GIVEN PROBLEM: Rewrite only the lines from the one containing "Search FE (873, 179)" through the end of the records, requests included, shifting every coordinate in the answers by -6.

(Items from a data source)
────────────────────

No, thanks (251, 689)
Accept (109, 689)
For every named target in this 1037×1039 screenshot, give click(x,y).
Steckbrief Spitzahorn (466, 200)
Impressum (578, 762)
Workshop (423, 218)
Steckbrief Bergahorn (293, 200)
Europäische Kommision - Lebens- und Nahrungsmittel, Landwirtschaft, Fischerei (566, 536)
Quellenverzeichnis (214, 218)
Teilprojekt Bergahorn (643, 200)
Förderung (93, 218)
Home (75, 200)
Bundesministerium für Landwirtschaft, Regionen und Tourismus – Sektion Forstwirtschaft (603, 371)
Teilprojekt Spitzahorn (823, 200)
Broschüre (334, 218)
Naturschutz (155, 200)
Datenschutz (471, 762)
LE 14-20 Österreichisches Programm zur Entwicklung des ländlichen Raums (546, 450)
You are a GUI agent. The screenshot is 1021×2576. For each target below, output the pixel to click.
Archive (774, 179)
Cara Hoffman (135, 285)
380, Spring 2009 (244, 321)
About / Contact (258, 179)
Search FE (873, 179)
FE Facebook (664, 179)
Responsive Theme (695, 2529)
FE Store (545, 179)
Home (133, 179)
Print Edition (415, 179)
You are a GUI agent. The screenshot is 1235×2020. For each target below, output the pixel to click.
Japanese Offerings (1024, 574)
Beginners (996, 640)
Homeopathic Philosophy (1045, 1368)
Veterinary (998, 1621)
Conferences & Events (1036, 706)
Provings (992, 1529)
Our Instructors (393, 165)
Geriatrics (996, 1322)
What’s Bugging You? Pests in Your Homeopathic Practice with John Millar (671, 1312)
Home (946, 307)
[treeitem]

────────────────────

RESULT OF THE EXERCISE:
Search FE (867, 173)
FE Facebook (658, 173)
Responsive Theme (689, 2523)
FE Store (539, 173)
Home (127, 173)
Print Edition (409, 173)
You are a GUI agent. The screenshot is 1235×2020. For each target below, output the pixel to click.
Japanese Offerings (1018, 568)
Beginners (990, 634)
Homeopathic Philosophy (1039, 1362)
Veterinary (992, 1615)
Conferences & Events (1030, 700)
Provings (986, 1523)
Our Instructors (387, 159)
Geriatrics (990, 1316)
What’s Bugging You? Pests in Your Homeopathic Practice with John Millar (665, 1306)
Home (940, 301)
[treeitem]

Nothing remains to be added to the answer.